[DATA SUPPLIED — start]

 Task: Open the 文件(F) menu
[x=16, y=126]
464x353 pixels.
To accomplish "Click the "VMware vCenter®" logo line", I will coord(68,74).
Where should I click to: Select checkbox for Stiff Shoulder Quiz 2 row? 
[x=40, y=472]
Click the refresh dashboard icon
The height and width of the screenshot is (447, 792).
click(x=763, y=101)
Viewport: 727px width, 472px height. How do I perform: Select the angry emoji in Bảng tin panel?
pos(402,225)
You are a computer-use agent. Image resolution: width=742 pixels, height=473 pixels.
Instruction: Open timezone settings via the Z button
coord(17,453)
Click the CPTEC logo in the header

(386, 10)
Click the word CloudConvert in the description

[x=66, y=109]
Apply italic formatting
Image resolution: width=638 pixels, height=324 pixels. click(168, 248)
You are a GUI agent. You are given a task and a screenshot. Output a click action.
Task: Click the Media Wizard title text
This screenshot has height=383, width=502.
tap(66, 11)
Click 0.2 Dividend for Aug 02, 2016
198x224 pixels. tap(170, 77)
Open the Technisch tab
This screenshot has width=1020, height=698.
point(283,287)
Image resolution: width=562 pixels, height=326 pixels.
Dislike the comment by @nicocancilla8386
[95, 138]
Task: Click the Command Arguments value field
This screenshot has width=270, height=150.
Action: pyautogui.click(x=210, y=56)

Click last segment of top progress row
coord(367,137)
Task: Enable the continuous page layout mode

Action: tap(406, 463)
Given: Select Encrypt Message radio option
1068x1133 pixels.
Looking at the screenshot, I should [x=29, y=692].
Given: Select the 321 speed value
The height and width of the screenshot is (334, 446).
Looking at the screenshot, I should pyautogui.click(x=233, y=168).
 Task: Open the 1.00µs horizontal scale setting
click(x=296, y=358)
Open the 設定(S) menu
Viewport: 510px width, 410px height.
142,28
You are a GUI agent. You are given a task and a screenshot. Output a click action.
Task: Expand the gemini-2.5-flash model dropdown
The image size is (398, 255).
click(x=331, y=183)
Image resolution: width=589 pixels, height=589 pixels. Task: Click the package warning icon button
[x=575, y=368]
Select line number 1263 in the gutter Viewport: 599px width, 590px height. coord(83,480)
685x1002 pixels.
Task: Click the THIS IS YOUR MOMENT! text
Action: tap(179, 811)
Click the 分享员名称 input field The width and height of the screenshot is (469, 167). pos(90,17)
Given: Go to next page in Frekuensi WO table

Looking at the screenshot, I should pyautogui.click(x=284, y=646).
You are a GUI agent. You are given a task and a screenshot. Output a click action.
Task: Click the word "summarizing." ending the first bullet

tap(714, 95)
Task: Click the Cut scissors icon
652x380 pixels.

[DATA SUPPLIED — finish]

> _THE PROBLEM_
All lines above that contain the word "value" are to be copied.

> _ANSWER TO THE PROBLEM_
Task: Click the Command Arguments value field
Given: Select the 321 speed value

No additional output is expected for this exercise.